The tool does not validate whether the measurement protocol used in the laboratory matches the protocol of the source regression equation. A femur measured oblique-to-board cannot substitute for a Trotter-protocol maximum femoral length without bias, and V3.1 cannot detect that discrepancy. The analyst is responsible for protocol consistency, and V3.1 documents this clearly in the scientific method section.
The Subadult Beta module does not calculate. Until a vetted subadult engine with citable prediction intervals is implemented and documented, refusing to compute is the scientifically correct behavior.
Privacy by design: Antrometric V3.1 processes every calculation entirely in the browser with client-side JavaScript. No bone measurements are submitted to a server. No account is required. No tracking cookies, analytics pixels, or third-party profiling scripts are present. The calculation never leaves the user’s device. For practitioners handling sensitive case material, this is not a minor technical detail, it is a structural protection.

● INPUT DATA
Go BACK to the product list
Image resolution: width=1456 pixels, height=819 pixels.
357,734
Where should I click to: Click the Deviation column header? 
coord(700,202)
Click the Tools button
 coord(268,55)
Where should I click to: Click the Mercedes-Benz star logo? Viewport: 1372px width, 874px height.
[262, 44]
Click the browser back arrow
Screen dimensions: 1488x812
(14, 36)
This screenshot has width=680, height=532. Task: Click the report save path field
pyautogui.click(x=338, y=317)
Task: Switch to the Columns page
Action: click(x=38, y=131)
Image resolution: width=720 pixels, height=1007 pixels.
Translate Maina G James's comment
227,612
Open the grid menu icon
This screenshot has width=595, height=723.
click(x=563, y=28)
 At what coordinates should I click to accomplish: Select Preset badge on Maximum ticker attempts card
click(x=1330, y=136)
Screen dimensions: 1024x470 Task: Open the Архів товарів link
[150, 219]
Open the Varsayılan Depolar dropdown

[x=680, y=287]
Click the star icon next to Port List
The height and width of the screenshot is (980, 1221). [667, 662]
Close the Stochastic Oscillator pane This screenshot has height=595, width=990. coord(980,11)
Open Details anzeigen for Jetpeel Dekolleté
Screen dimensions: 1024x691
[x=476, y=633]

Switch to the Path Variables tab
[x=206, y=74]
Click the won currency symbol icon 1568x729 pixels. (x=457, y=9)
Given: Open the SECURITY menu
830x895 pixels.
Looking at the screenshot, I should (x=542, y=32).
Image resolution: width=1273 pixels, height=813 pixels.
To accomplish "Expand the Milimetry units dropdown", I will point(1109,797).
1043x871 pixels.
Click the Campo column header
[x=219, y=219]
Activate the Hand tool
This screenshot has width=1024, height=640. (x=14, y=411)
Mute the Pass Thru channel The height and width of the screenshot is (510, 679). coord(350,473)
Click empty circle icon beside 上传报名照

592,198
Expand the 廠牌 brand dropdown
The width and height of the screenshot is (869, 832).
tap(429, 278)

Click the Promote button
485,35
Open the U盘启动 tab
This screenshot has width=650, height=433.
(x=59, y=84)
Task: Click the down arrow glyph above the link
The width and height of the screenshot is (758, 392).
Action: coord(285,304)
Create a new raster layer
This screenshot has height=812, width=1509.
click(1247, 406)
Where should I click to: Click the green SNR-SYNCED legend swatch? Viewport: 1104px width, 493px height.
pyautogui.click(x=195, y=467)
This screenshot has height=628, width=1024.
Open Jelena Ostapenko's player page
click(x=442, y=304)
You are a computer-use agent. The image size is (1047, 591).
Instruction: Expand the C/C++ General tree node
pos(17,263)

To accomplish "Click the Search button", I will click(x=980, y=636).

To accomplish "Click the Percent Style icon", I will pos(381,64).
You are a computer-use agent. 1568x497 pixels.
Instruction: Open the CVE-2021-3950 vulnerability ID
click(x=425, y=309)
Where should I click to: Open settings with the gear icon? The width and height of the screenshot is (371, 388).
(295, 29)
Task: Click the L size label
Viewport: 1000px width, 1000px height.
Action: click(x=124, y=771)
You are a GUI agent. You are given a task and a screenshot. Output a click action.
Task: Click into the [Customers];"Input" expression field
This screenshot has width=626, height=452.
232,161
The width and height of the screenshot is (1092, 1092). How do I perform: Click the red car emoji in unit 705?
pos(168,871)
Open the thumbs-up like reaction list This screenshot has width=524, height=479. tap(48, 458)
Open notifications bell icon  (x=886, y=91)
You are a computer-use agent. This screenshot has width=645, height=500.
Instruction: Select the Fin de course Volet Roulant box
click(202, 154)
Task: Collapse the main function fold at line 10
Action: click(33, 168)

● WHAT YOU WILL DO
• a. According to the Antrometric V3.1 text, where does every calculation take place?
• b. Explain why the Subadult Beta module in the Antrometric V3.1 text does not calculate.
• c. Write the next part of the Antrometric V3.1 text, following on from its final sentence.

● ACTIVITY ANSWERS
• a. Entirely in the browser, using client-side JavaScript.

• b. No vetted subadult engine with citable prediction intervals has been implemented and documented yet. Until one is, refusing to compute is the scientifically correct behavior.

• c.
The Result That Can Be Reviewed
The principle behind V3.1 is stated on the front page of the site: long bones into transparent stature evidence. The word transparent is not marketing language. It is a description of what the output contains. The formula family is shown. The source metadata is visible. The measurement condition is recorded per bone. The interval is labeled with its statistical level. The consistency is diagnosed and named where relevant. The Accuracy Index explains its own score. The diurnal correction is displayed when applied.
The result can be reviewed instead of merely trusted, and that difference is the entire point.
Antrometric V3.1 is available at antrometric.com, runs without installation in any current web browser, and requires no account or registration.
References
- Albanese, J., Tuck, A., Gomes, J., and Cardoso, H. F. V. (2016). An alternative approach for estimating stature from long bones that is not population- or group-specific. Forensic Science International, 259, 59-68.
- Bidmos, M., and Brits, D. (2025). Evaluating the accuracy of population-specific versus generic stature estimation regression equations in a South African sample. International Journal of Legal Medicine, 139, 411-418.
- Chu, E. Y., and Stull, K. E. (2025). An investigation of the relationship between long bone measurements and stature: Implications for estimating skeletal stature in subadults. International Journal of Legal Medicine, 139, 441-453.
- Cline, M. G., Meadors, A. K., Cole, T. M., Boyles, J. R., and Lukens, A. (1989). Decline of height with age in adults in a general population sample. Human Biology, 61, 415-425.
- Feldesman, M. R., Kleckner, J. G., and Lundy, J. K. (1990). The femur/stature ratio and estimates of stature in mid and late-Pleistocene fossil hominids. Journal of Forensic Sciences, 35(2), 431-446.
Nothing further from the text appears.